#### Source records

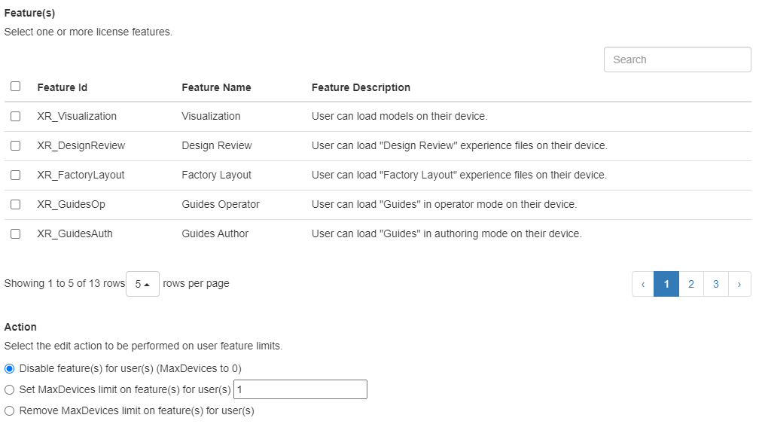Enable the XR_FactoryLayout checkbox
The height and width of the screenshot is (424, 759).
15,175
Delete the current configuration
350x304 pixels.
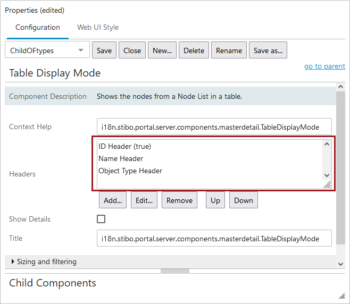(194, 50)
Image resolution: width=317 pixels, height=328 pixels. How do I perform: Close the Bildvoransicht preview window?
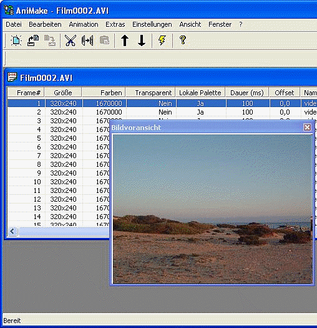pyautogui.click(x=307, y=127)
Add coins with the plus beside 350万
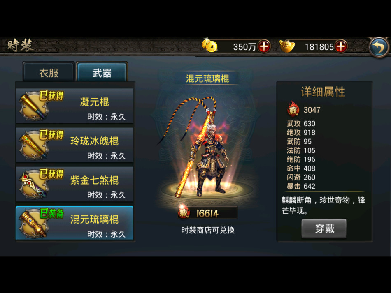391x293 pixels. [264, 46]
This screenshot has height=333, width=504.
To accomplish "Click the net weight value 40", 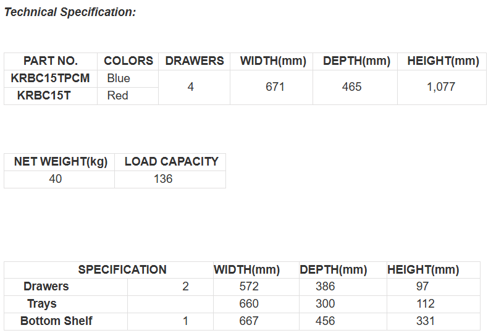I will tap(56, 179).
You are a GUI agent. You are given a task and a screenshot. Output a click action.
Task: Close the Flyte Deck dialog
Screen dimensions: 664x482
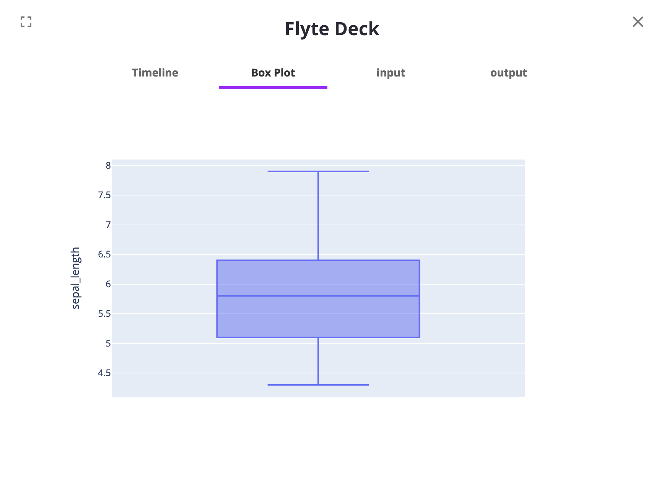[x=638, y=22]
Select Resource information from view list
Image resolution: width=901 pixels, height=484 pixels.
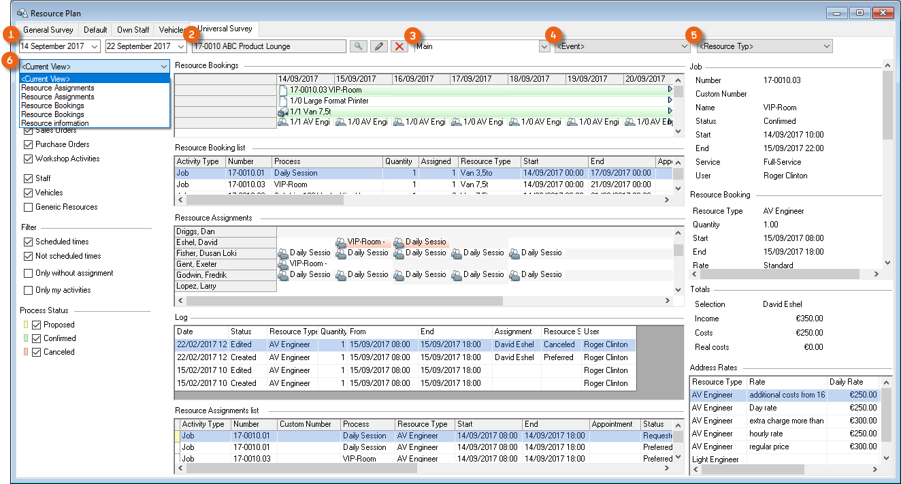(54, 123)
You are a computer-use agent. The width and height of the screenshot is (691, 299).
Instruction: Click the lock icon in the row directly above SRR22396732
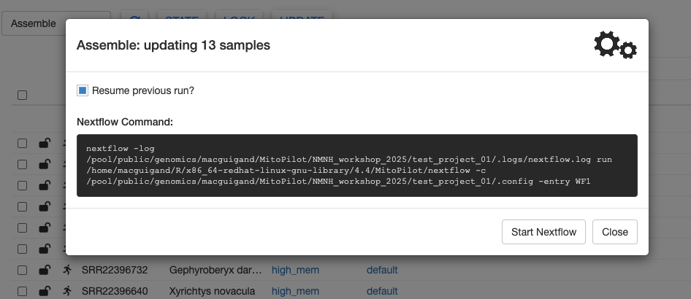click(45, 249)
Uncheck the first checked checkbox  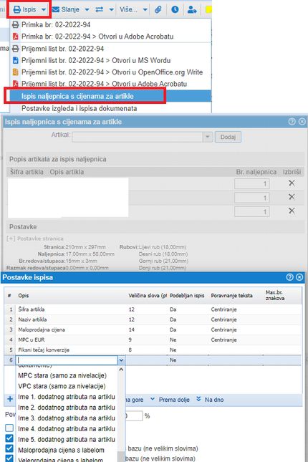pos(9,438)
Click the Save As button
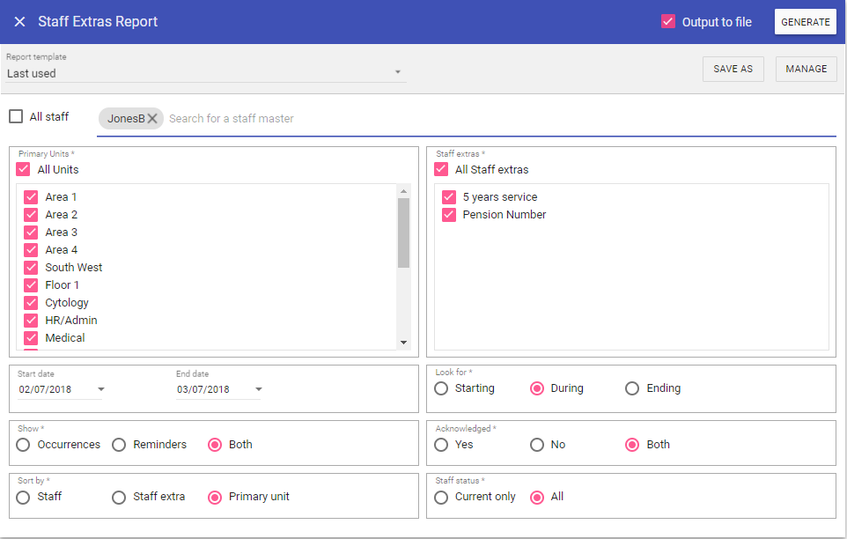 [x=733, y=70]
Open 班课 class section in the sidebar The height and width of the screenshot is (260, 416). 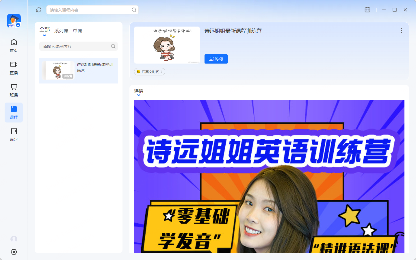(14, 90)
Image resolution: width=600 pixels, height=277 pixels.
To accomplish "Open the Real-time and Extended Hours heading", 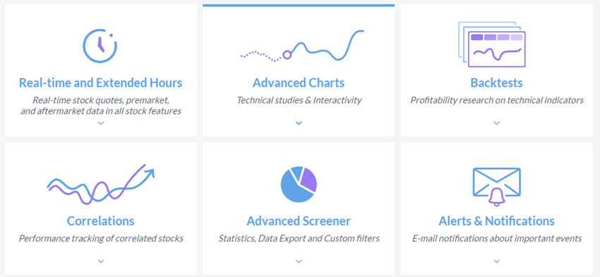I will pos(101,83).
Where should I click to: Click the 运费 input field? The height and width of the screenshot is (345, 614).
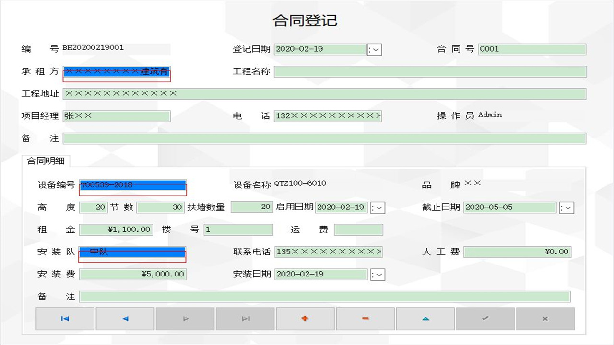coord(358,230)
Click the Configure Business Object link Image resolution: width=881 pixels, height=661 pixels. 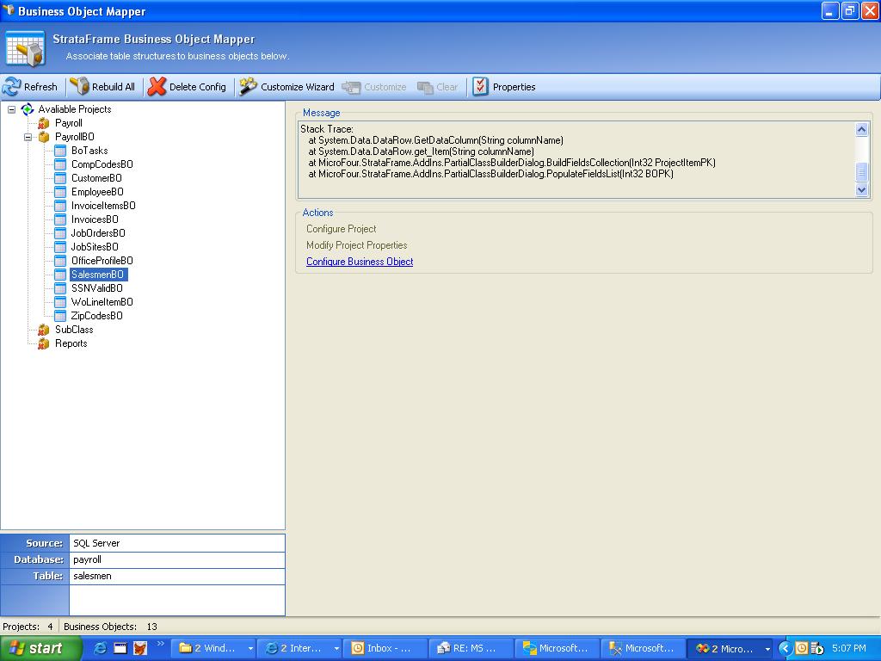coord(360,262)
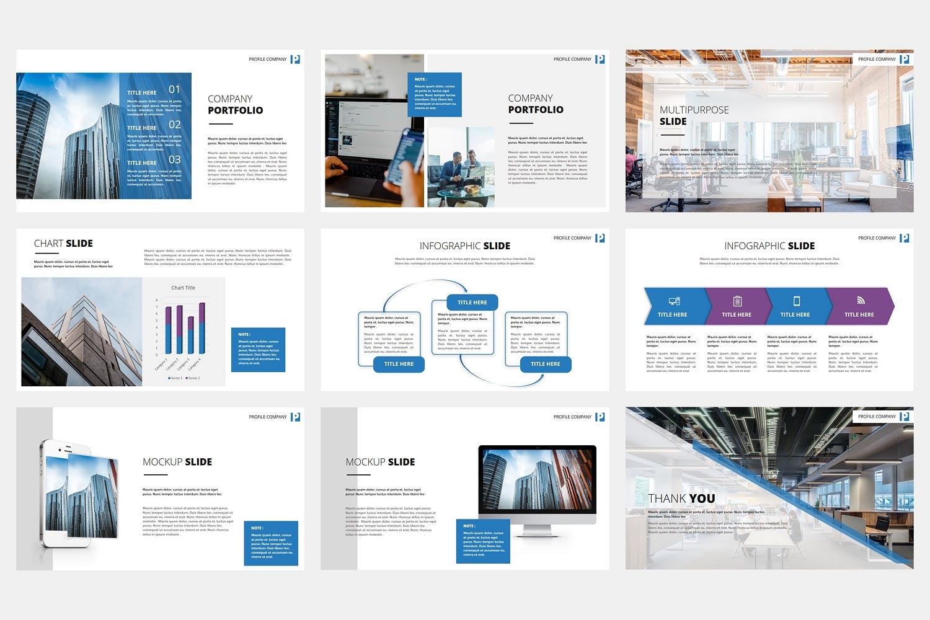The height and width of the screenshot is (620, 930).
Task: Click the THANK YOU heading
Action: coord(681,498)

#### EXERCISE INSTRUCTIONS
The answer must be all the lines above that hold the word "agent".

#### RESULT OF THE TASK
You are a GUI agent. You are given a task and a screenshot. Output a click action.
You are a computer-use agent. The width and height of the screenshot is (691, 299).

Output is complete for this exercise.